Data records –

++++++++++++++++++++

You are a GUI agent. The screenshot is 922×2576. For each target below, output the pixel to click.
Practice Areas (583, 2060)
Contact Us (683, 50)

++++++++++++++++++++

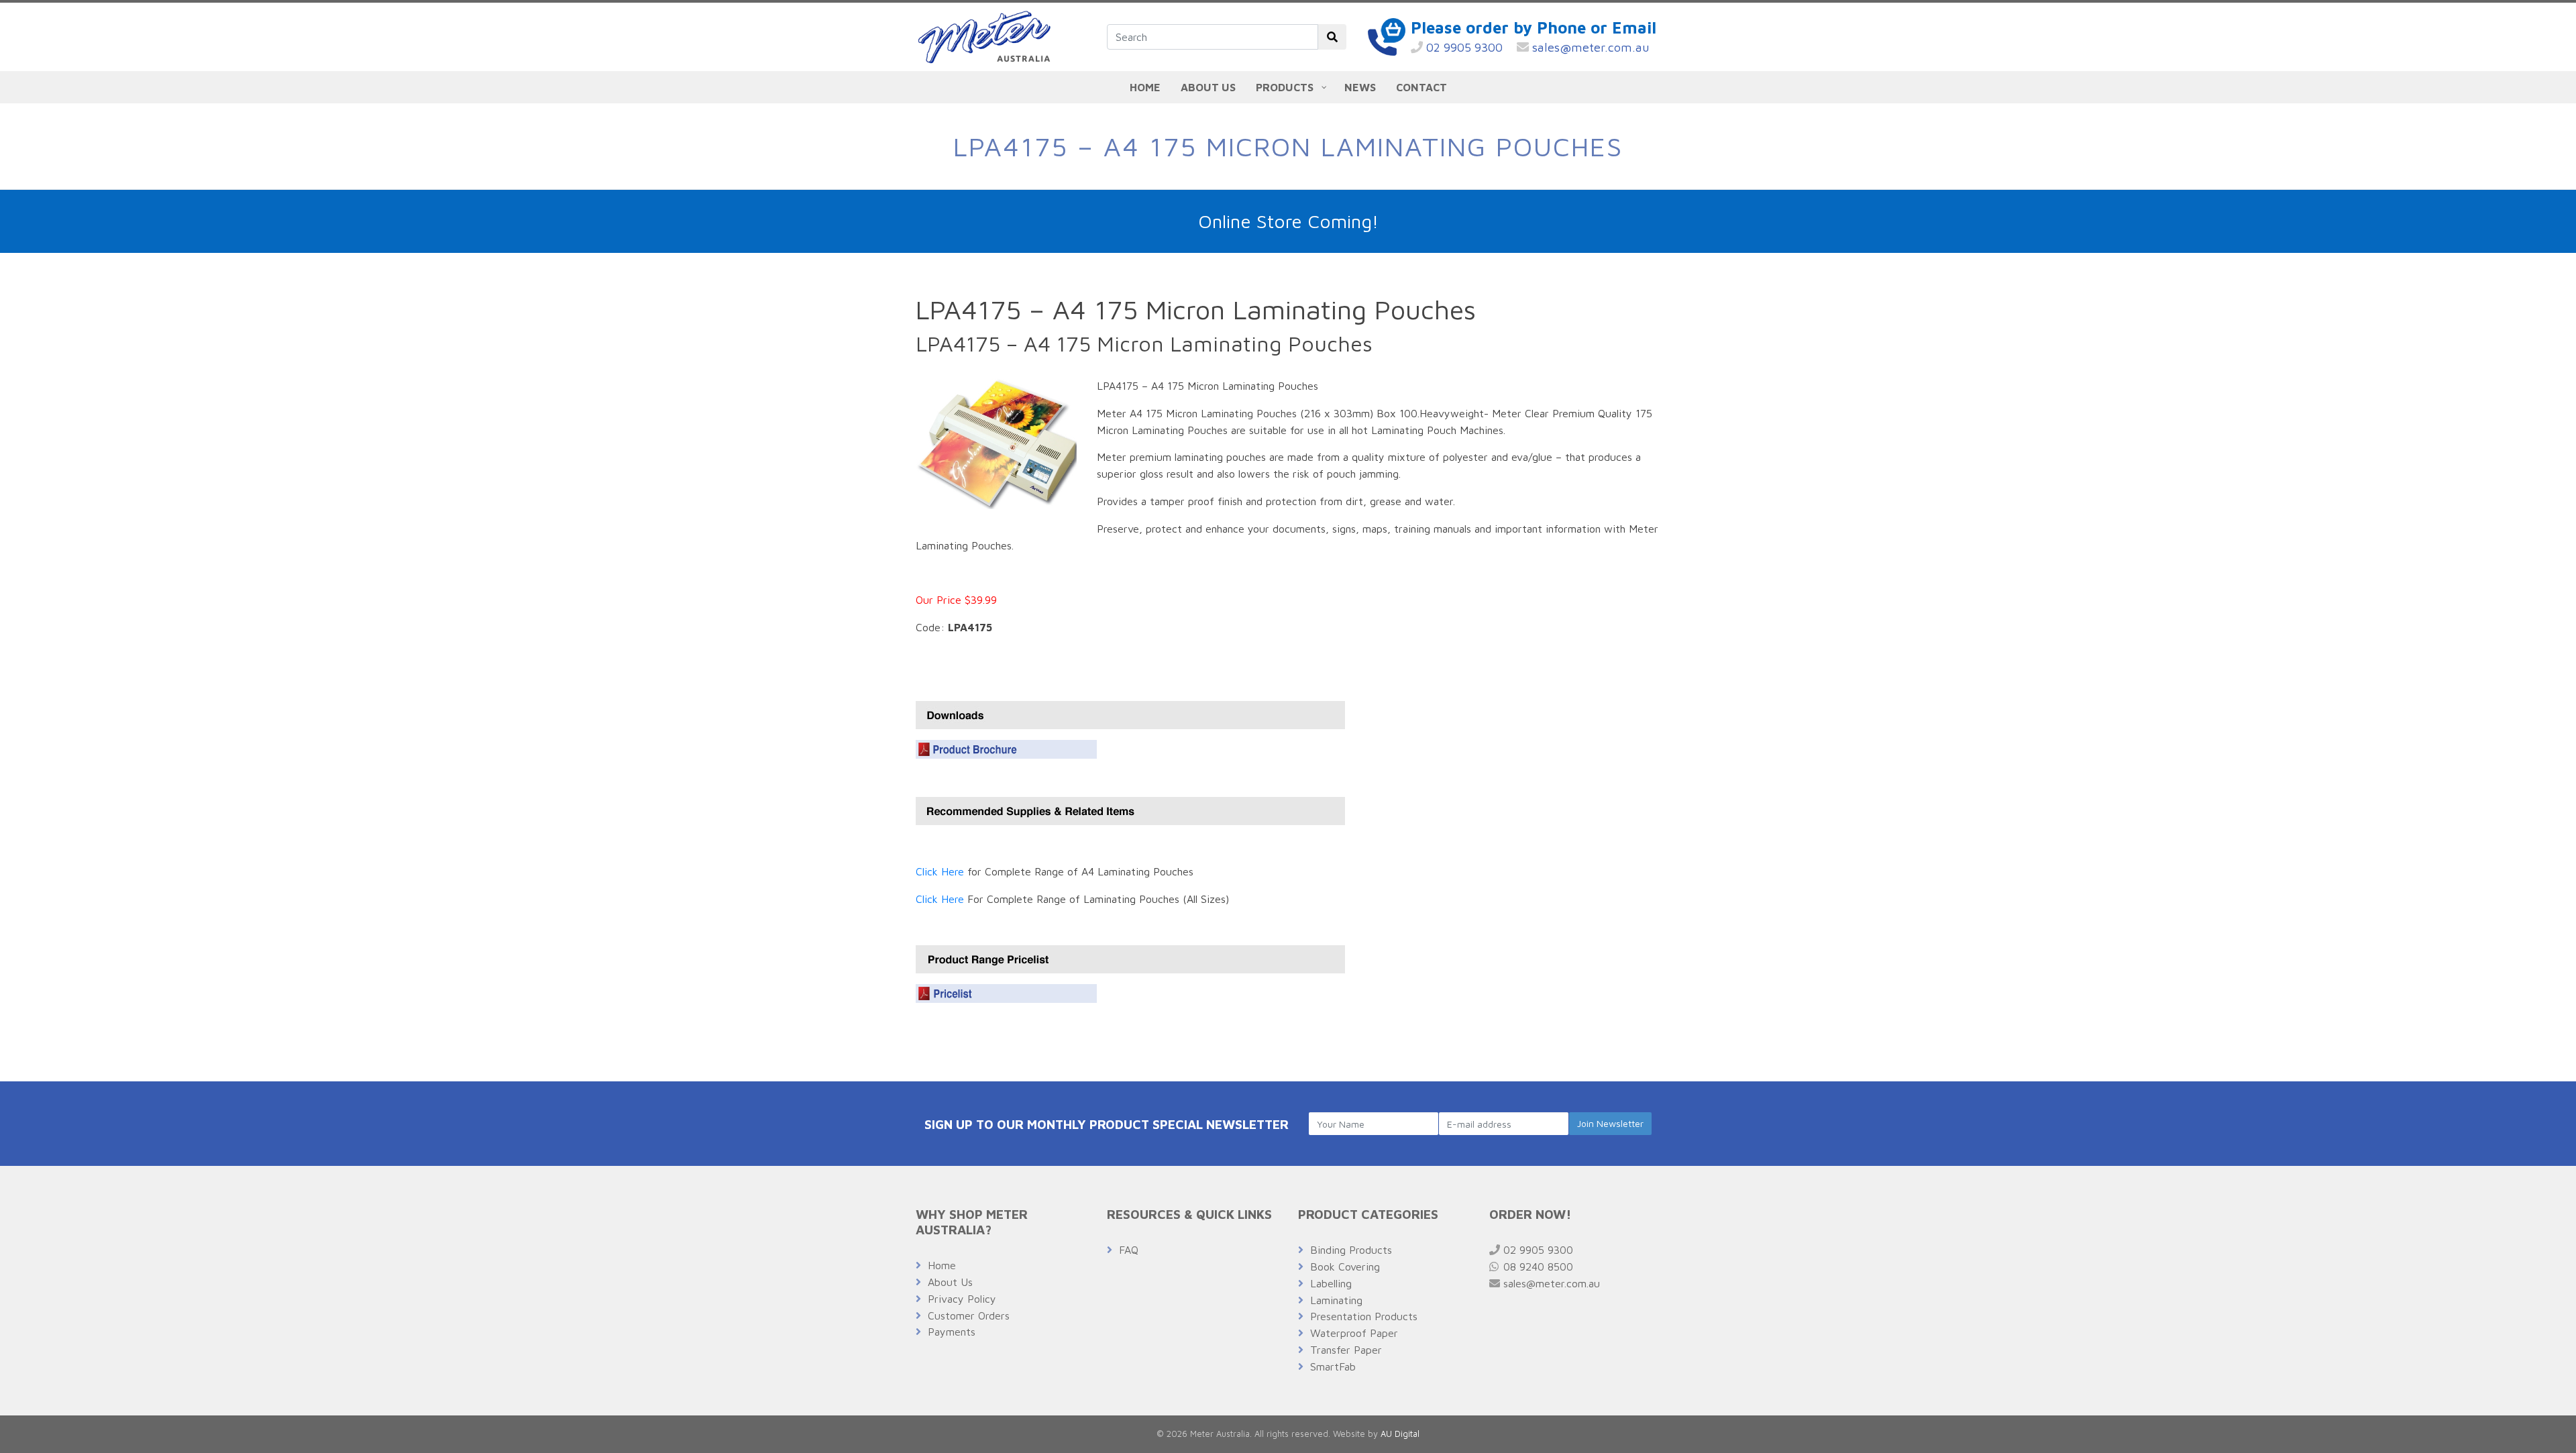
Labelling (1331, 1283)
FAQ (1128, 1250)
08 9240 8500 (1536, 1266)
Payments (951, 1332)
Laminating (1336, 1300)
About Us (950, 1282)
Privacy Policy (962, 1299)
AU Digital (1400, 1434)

++++++++++++++++++++

What you should do –
Please, from the entries above, set down exactly the lines from the one containing "Payments (951, 1332)" through the one containing "AU Digital (1400, 1434)", and only those.

Answer for this exercise –
Payments (951, 1332)
Laminating (1336, 1300)
About Us (950, 1282)
Privacy Policy (962, 1299)
AU Digital (1400, 1434)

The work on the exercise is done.